La
seducción melódica que emana de sus ejecuciones incita a apreciarlo
en vivo y en directo. Es una fiesta observar con los oídos cada uno
de sus gestos cuando parece bailar con sus dedos encima del teclado,
mientras recrea libremente un tema en cualquier ejecución sobre una
determinada estructura armónica. Poseedor de una gran calidad
interpretativa y dominio de la técnica, el joven pianista Roberto
Fonseca acaba de grabar su más reciente disco, del cual estrenó
algunos temas en la Sala Teatro del Museo Nacional de Bellas Artes.

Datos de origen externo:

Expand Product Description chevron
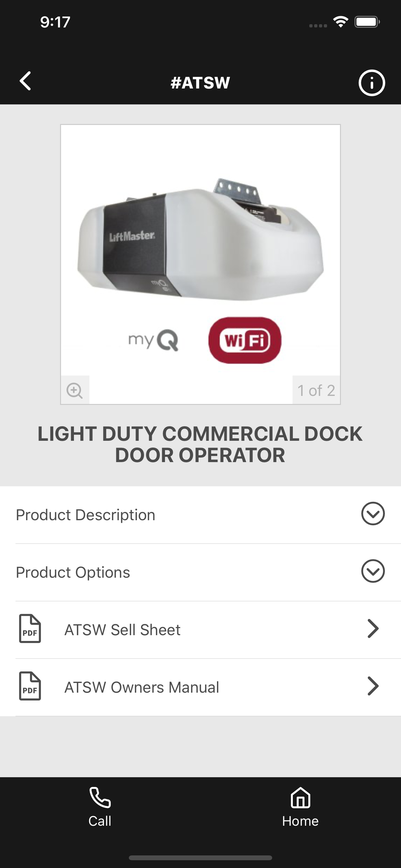Viewport: 401px width, 868px height. [373, 514]
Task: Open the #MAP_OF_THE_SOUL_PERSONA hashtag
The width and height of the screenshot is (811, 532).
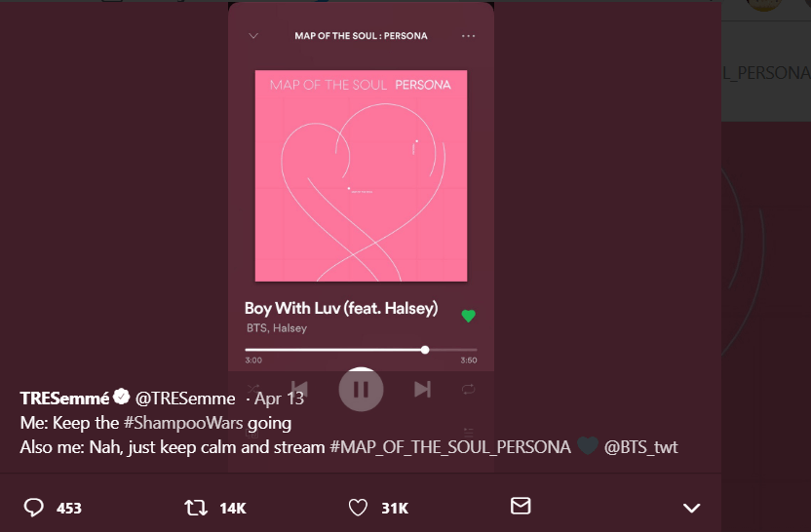Action: pyautogui.click(x=450, y=447)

Entre las diversas líneas estilísticas del jazz cubano
contemporáneo, su impronta, solidificada junto a su grupo
Temperamento, late cada vez con voz más propia. Hace ya algunos años
que Fonseca dejó de ser una promesa de nuestra música para
convertirse en una realidad. Seis producciones discográficas ya es
una cifra significativa como para valorar su fructífera trayectoria
como pianista, compositor, arreglista y productor discográfico.
Aprendió bien pronto que no es bueno aferrarse a una sola línea
creativa, sin dejar de aflorar entre la eclosión de nuevos jazzistas
cubanos con un estilo propio e inequívoco.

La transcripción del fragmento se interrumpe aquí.